La formation est assez habile de ses dix doigts pour manier les instruments comme il le faut. On ne dénote aucune démonstration de virtuosité, mais il faut reconnaître que chaque instrument parvient à trouver sa place pour former un ensemble à la fois cohérent et agréable, un cadre parfait à la création de ces ambiances si chères à la Magion. En effet, celles-ci passent souvent par le duo clavier / chant, que ce soit dans des passages plus calmes ou, au contraire, lors des refrains qui ne suivent pas un schéma habituel. C'est le cas d'un « Beloved Enemies » qui n'utilise pas cette partie du morceau comme un point d'orgue mais bien comme une continuité de ce que les couplets instauraient déjà. Il reste quelques contres-exemples (« Ever and a Day », « Neverending Winter »), mais la tendance générale est assez facilement identifiable. L'ennui, c'est qu'à force, Magion peut terminer par se prendre dans ses propres filets et il est difficile pour le combo de faire tenir l'auditeur sur toute la durée de l'opus.

Magion

Et le fromage, ça rend roux.

D'où provient ce problème ? A force de tout concentrer sur le traditionnel chant / clavier pour réussir à offrir des moments de grâce, nos chers amis des Pays-Bas en oublient de donner un peu plus de mordant à leur guitare, mais aussi et surtout des parties qui accrochent au premier coup d'oreille. Alors certes, il y a bien « Neverending Winter » qui se veut plus simple et plus directe, mais cela ne suffit pas. D'autant plus que la piste est placée en fin de course, ce qui ne lui assure pas une position efficace. Individuellement, les compositions offertes par Magion sont très bien écrites et bénéficient, en plus, d'une bonne production. Qui plus est, la voix de Myrthe Van Beest transcende les titres, de son timbre assez singulier, plutôt différent de ce que peuvent offrir bon nombre de consœurs. Elle sait offrir de très beaux moments, sa voix réussissant à s'adapter à divers types d'atmosphères, notamment dans des morceaux très variés et apportant des tableaux s'enchaînant à la perfection (« Out of Time », « Untrue »). Mais s'enfiler d'un seul bloc tant de titres qui jouent souvent sur les mêmes ficelles n'est pas toujours évident, et fait passer à la trappe certaines pistes peu reluisantes (la fade « Ever and a Day » ou encore la redondante « Break the Silence »).

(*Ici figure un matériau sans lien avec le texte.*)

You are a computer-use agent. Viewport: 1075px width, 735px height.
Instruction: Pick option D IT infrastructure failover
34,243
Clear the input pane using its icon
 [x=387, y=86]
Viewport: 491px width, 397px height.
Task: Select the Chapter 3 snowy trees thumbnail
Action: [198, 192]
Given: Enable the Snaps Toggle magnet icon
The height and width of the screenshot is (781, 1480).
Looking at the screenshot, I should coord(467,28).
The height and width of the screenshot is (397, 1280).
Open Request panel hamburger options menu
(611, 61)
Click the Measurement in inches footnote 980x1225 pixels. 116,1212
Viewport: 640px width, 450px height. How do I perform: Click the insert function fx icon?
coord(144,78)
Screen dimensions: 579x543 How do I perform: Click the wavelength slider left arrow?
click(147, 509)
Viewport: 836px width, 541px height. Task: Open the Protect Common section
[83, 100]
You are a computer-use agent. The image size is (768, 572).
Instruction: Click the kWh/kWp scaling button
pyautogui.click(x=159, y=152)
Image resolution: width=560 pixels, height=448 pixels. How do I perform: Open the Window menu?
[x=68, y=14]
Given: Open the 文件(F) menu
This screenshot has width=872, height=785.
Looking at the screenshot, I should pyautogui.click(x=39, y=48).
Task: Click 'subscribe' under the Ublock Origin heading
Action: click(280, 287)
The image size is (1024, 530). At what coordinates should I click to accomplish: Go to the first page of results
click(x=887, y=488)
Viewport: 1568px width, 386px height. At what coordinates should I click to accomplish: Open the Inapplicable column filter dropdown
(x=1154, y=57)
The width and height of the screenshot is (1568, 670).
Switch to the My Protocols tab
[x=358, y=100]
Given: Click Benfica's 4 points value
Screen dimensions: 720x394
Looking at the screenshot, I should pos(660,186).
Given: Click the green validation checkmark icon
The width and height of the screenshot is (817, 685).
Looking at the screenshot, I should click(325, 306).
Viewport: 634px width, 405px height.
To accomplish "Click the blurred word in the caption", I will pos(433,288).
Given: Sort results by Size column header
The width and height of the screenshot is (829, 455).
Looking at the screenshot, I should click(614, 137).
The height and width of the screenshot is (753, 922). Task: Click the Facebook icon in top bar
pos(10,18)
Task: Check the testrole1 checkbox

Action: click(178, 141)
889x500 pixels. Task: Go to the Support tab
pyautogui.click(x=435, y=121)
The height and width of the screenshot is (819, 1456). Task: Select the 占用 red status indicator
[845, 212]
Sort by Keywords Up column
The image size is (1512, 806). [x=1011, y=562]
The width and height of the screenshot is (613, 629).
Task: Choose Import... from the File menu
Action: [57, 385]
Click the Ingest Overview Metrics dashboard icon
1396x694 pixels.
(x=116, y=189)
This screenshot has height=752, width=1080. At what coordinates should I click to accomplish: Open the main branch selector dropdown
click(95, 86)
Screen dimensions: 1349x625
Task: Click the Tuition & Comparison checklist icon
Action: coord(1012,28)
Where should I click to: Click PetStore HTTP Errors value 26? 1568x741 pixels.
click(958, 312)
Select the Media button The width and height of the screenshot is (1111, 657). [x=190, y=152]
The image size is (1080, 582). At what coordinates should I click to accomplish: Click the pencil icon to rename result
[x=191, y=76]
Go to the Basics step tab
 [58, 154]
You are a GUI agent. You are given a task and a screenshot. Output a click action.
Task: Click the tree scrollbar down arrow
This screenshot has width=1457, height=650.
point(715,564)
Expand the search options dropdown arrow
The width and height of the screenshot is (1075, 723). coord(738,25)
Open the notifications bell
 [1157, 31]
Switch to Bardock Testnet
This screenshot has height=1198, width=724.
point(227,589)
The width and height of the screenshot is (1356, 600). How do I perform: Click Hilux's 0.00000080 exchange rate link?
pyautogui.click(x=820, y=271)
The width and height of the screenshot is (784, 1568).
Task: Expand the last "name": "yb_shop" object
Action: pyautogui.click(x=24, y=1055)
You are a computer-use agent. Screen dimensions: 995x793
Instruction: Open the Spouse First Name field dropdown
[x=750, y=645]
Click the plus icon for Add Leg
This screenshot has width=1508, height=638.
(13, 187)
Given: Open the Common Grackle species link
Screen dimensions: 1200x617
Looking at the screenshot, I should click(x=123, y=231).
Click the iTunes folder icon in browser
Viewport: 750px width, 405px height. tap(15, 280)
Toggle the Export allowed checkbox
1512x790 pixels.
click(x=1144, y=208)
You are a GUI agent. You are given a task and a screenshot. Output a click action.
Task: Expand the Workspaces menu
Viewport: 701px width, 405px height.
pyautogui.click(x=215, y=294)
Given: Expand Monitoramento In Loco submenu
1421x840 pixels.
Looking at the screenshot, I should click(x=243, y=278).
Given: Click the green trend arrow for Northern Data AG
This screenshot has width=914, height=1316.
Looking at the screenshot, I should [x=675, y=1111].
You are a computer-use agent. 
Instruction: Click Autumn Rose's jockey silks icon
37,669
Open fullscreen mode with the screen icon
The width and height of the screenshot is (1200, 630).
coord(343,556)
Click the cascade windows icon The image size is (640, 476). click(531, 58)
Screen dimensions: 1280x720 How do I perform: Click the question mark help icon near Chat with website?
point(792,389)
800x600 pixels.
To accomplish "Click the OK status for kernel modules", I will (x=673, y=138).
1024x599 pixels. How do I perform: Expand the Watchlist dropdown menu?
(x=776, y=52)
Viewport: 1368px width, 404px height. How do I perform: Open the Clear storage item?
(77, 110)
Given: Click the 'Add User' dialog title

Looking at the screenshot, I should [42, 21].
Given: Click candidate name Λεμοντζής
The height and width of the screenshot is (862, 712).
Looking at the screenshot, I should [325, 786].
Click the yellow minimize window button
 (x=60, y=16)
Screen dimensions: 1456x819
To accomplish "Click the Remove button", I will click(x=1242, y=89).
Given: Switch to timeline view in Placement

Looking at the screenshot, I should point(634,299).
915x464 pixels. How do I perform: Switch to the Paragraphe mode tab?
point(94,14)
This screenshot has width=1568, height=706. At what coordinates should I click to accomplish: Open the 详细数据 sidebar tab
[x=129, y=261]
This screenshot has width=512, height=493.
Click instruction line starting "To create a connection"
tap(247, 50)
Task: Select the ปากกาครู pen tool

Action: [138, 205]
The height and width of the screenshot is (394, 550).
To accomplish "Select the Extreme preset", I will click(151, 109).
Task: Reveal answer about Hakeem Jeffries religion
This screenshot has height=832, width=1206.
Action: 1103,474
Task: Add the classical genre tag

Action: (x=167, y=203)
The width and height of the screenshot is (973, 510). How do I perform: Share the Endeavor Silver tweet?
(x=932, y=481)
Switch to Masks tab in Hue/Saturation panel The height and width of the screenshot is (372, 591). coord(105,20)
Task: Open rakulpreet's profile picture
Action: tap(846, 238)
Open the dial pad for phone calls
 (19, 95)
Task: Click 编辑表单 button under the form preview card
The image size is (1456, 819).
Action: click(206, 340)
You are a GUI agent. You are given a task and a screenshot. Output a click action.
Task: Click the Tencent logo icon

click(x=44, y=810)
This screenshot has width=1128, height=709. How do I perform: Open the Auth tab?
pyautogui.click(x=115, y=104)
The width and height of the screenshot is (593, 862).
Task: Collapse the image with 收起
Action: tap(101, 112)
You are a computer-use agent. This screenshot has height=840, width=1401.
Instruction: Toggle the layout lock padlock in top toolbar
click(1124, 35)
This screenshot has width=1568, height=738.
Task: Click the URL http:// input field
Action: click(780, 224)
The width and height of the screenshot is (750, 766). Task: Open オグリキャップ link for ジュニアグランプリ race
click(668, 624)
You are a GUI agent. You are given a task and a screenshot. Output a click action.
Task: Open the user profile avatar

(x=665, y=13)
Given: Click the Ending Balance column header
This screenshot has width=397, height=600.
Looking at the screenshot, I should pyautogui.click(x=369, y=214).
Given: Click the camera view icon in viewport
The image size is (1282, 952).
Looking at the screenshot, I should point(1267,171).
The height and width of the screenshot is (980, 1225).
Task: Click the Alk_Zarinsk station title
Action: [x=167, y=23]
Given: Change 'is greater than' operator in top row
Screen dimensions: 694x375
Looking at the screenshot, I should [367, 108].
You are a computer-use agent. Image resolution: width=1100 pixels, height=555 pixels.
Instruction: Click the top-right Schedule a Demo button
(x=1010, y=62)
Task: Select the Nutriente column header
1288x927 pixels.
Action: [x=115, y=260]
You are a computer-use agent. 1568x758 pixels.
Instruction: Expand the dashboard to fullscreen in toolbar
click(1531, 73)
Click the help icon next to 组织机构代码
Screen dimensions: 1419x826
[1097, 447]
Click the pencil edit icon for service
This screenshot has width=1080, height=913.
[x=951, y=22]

A Different Shade of Darkness est une galette qui laisse assez perplexe. Magion est une formation bourrée de qualité, et ce serait mentir que d'affirmer qu'ils se perdent dans la masse. Mais perdraient-ils de leur identité en allant vers la facilité de pondre des pistes plus accrocheuses et catchy ? Le défi que les néerlandais vont à présent devoir réaliser est de pouvoir allier à la fois leur capacité à jouer sur l'ambiance tout en offrant des refrains fédérateurs, afin de conserver leurs qualités sans se trahir. Quoi qu'il arrive, la formation s'en tire avec bien des honneurs et parvient à faire de cette livraison une bonne surprise. Leur progression sera attentivement surveillée.